- Problem to work on: All lines from the one containing "Click the Action Center flag tray icon" through the end of the data below are to be repeated exactly, with pictures left out.

- Data shown:
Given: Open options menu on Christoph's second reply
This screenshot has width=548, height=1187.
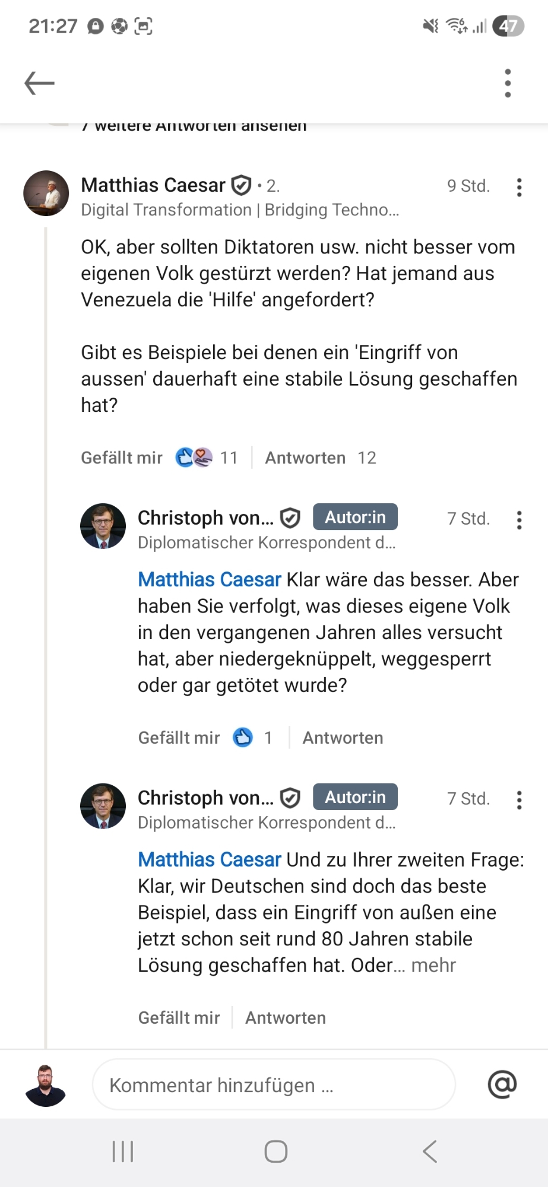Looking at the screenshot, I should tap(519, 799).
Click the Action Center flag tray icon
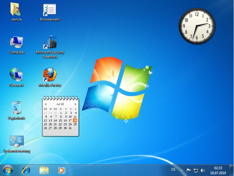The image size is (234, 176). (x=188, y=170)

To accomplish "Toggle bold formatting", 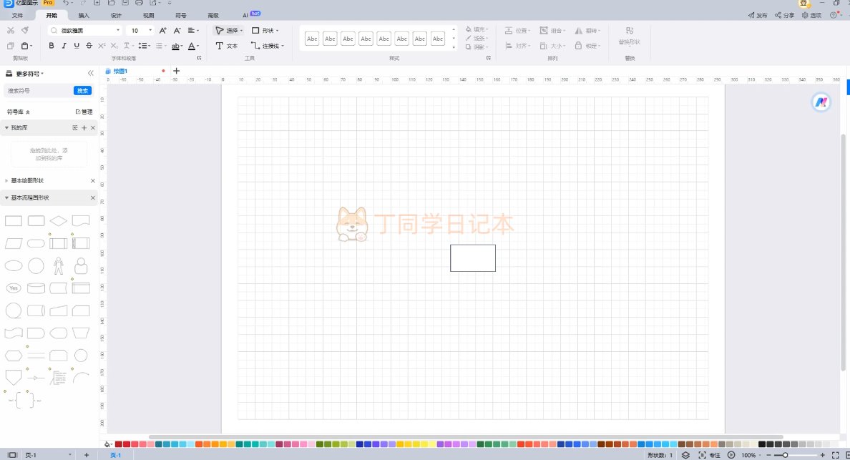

- Response:
Click the Action Center flag tray icon
The image size is (234, 176). (x=188, y=170)

To accomplish "Toggle bold formatting", 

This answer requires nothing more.